EXERCISE TASK => Return the lines starting at the one containing "Where should I" and ending at the one containing "(x=1673, y=853)", both included, exactly as they appear in the data, and omit the pictures from your answer.

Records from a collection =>

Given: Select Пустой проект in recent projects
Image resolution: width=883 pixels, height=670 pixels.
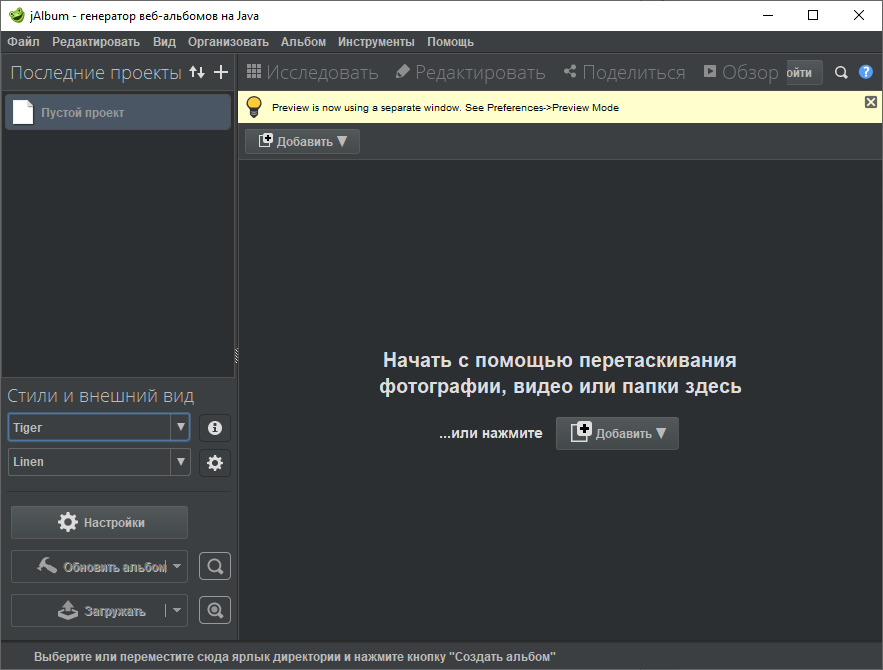Looking at the screenshot, I should [118, 113].
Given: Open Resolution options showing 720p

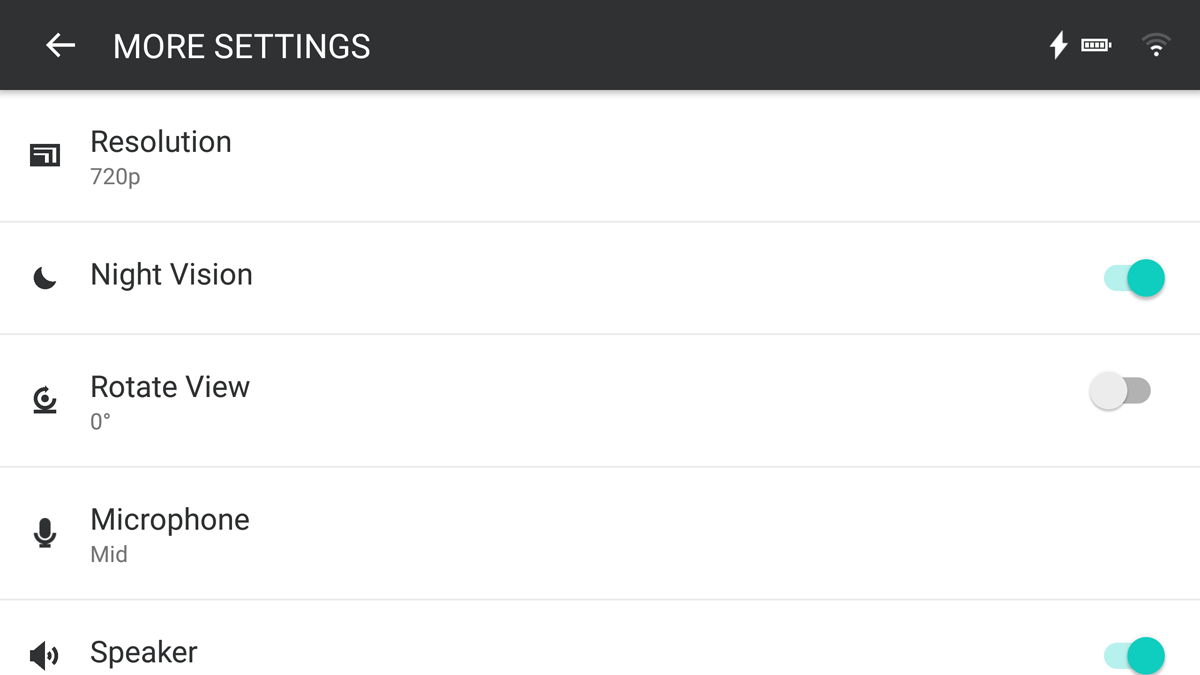Looking at the screenshot, I should 600,156.
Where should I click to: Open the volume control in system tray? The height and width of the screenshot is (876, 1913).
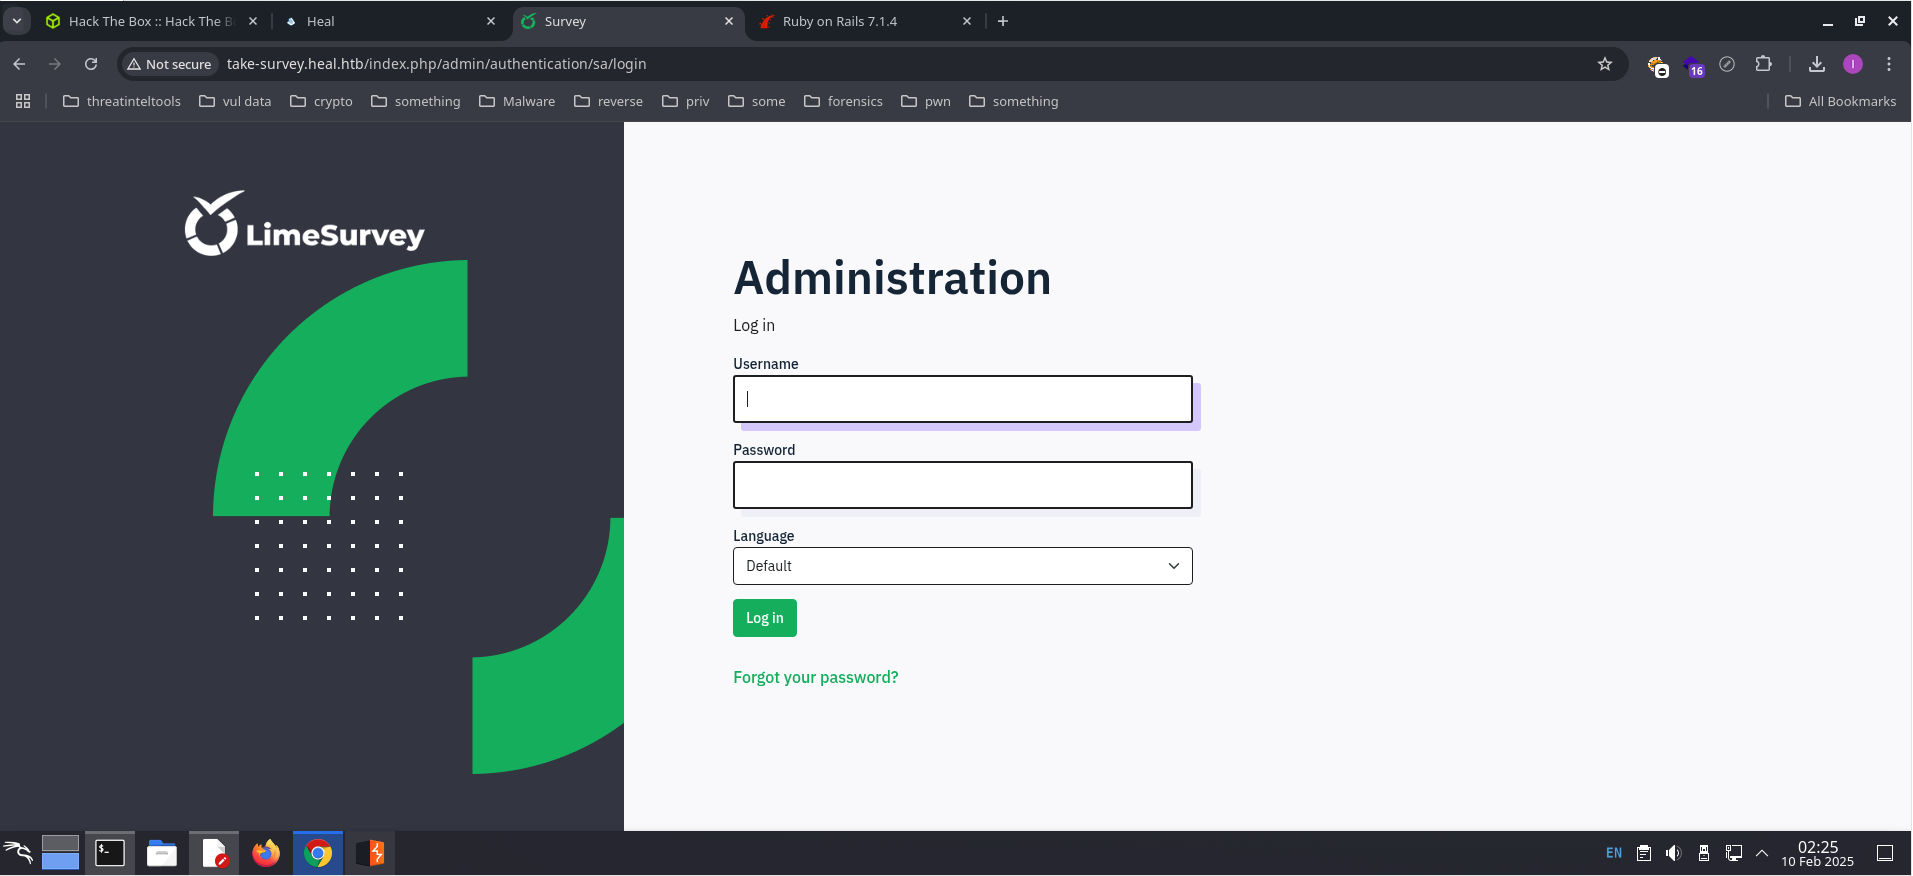(x=1673, y=853)
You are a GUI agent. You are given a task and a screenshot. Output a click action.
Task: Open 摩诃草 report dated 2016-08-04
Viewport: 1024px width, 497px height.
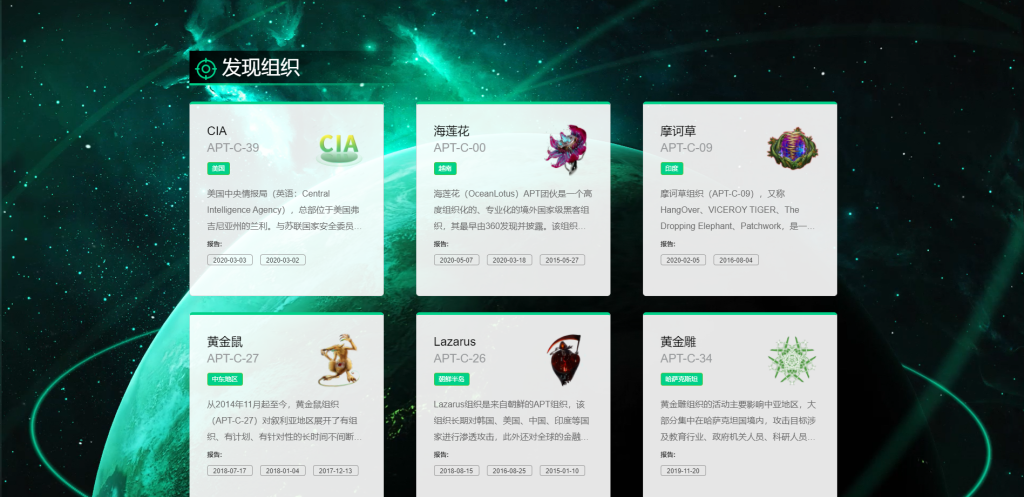tap(736, 260)
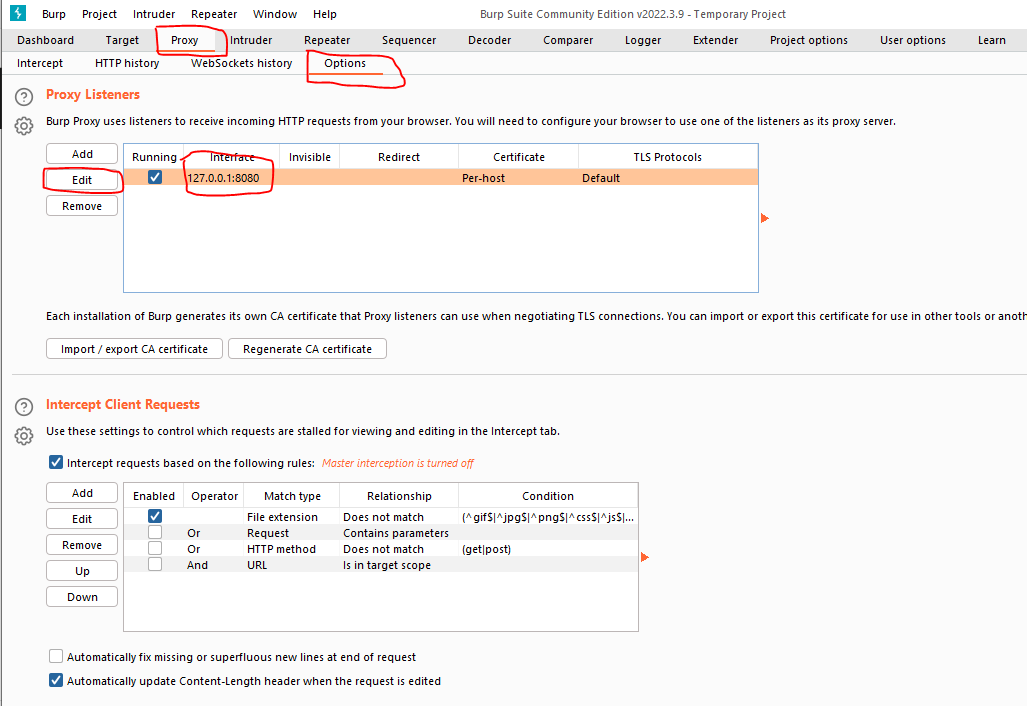Edit the selected proxy listener
Image resolution: width=1027 pixels, height=706 pixels.
82,180
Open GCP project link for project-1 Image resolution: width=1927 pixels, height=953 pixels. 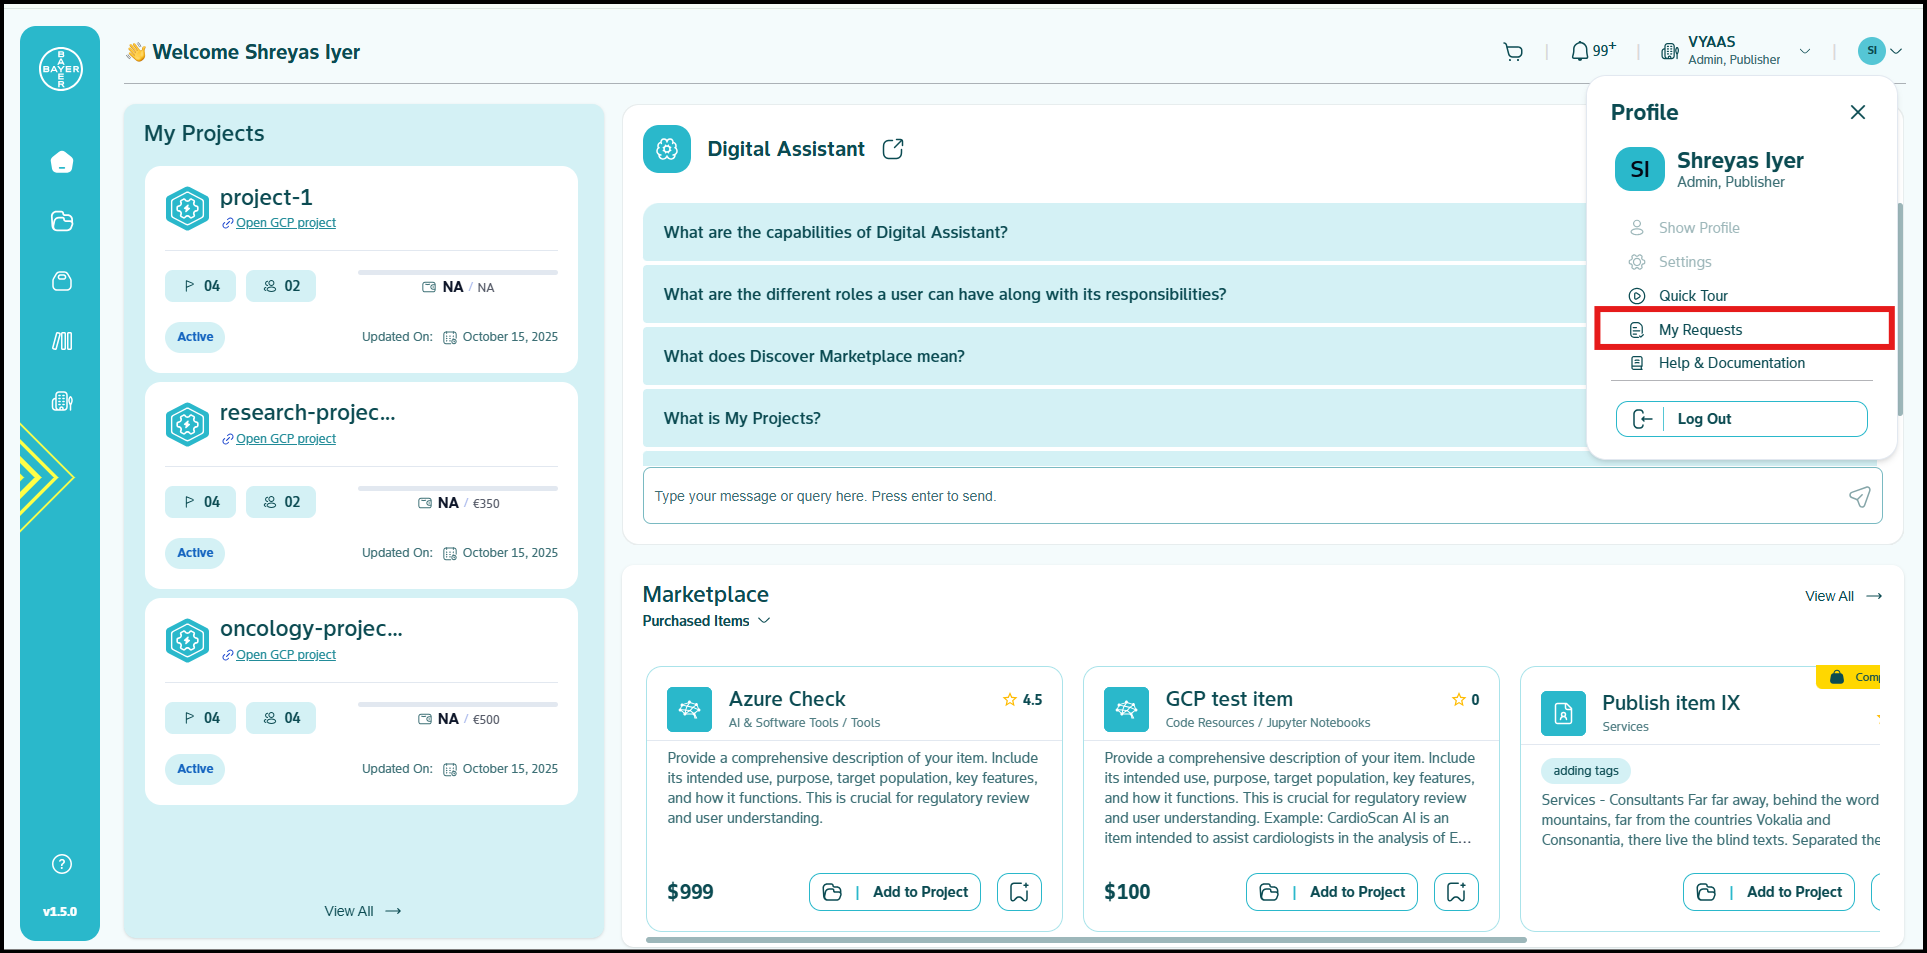point(285,223)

EXERCISE ANSWER =>
Where should I click to: Open the volume control in system tray? The height and width of the screenshot is (876, 1913).
(x=1673, y=853)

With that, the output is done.